[Stored data entries]
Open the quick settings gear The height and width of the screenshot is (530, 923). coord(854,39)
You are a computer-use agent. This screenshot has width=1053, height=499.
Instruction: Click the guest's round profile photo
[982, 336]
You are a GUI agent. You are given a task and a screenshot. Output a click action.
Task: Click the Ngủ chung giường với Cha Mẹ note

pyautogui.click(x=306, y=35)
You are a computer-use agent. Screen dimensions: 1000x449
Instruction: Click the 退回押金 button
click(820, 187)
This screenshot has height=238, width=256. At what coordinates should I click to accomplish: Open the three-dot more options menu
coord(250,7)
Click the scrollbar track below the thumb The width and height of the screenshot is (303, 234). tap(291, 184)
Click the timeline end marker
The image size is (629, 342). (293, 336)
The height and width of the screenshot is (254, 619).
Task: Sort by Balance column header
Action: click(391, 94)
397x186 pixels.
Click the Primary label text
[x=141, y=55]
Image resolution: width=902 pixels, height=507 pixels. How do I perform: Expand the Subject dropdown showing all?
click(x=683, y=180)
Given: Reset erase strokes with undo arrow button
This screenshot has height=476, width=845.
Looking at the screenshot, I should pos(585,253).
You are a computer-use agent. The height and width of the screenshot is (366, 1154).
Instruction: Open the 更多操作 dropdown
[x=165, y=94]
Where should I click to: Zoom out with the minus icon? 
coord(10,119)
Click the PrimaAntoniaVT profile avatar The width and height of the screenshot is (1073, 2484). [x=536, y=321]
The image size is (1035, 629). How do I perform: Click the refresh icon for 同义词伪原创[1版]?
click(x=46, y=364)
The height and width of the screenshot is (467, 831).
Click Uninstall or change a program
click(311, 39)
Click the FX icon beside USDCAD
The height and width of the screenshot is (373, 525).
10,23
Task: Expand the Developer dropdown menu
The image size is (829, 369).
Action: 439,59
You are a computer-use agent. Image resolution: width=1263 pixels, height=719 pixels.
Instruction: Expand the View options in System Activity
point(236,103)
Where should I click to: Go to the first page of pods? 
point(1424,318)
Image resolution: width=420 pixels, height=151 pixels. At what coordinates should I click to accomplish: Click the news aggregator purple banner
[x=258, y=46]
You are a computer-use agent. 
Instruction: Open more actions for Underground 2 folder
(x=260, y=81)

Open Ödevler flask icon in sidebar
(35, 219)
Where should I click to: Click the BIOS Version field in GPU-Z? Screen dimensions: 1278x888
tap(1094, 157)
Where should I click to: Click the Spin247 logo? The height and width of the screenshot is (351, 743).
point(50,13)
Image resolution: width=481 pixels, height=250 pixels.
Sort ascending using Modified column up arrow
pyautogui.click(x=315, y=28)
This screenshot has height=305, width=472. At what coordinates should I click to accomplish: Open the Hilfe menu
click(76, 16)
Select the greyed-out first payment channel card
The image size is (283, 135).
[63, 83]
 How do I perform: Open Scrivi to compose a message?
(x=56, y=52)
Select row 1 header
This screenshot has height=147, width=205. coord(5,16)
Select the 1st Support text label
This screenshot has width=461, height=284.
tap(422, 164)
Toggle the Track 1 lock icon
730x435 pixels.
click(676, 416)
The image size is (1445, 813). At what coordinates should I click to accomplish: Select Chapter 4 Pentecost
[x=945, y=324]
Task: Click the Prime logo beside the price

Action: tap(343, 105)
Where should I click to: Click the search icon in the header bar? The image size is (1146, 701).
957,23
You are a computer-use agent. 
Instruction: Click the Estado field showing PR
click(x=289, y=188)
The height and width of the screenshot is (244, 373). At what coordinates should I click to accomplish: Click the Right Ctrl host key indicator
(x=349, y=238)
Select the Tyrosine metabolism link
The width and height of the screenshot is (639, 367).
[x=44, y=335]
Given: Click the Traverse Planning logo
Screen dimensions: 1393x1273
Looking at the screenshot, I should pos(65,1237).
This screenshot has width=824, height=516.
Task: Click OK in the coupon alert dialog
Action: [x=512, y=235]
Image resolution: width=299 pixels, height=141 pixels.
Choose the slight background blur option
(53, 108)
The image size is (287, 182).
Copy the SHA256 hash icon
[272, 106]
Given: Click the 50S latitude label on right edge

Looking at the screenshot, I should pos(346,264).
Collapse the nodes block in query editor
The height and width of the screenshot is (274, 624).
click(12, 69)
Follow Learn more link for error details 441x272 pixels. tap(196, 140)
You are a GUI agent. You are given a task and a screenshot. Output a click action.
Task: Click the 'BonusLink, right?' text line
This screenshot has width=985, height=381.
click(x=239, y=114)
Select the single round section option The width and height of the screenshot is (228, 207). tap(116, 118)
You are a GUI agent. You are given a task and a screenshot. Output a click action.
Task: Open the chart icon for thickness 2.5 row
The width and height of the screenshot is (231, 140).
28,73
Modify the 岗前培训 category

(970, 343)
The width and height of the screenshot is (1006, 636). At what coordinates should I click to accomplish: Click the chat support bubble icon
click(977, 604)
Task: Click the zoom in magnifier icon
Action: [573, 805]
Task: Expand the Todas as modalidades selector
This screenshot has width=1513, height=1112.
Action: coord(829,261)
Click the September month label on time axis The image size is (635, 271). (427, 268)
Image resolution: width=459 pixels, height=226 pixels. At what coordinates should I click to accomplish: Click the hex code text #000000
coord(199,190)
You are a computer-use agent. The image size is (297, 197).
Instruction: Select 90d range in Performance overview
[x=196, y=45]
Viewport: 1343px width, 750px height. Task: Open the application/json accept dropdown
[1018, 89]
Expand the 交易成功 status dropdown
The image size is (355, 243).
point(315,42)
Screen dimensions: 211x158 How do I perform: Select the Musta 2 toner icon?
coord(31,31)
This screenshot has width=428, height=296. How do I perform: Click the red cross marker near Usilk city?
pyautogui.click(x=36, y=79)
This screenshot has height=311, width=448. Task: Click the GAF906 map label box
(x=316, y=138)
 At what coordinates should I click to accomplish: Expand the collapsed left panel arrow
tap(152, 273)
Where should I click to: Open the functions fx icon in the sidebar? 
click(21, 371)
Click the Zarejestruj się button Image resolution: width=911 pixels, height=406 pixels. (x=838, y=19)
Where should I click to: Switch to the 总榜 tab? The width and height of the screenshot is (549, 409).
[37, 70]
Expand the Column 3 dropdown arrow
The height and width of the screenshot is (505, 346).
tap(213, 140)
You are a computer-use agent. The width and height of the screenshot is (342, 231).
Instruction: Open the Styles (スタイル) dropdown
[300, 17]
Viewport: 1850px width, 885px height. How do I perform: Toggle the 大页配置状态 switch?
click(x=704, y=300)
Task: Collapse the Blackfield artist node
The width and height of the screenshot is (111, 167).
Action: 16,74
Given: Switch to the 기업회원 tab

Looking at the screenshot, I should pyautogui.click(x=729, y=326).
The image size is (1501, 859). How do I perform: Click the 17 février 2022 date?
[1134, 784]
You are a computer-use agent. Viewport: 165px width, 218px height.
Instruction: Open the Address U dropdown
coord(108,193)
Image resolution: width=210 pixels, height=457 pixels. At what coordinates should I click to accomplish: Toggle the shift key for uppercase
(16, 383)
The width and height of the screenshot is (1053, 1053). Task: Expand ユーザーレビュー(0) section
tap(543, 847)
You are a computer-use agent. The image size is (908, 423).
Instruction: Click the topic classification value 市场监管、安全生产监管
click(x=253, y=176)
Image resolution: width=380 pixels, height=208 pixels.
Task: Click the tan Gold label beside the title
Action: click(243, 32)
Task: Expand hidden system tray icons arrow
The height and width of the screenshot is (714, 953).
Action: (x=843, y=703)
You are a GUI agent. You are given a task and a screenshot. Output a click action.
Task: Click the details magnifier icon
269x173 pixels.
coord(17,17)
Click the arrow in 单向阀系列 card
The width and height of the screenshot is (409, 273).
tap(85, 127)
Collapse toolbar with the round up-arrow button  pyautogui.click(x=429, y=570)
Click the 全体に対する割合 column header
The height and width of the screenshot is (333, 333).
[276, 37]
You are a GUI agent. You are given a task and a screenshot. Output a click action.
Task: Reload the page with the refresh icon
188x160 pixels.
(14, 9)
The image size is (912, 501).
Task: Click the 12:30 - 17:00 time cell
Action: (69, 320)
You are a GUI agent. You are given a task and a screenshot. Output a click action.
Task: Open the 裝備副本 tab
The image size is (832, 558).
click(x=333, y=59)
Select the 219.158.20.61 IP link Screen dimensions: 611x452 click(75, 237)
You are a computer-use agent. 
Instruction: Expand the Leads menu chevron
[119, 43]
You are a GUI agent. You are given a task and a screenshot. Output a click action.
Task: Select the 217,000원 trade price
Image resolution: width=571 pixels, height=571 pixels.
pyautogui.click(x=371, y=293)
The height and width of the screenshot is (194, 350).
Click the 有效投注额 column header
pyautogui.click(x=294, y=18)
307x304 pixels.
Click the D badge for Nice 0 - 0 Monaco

* **WHAT IS REQUIRED**
Starting at the line that holds "The height and width of the screenshot is (194, 350).", set down each line exactly through the last line of the records above, and no others.

* **RESPONSE AREA**
The height and width of the screenshot is (194, 350).
Click the 有效投注额 column header
pyautogui.click(x=294, y=18)
307x304 pixels.
Click the D badge for Nice 0 - 0 Monaco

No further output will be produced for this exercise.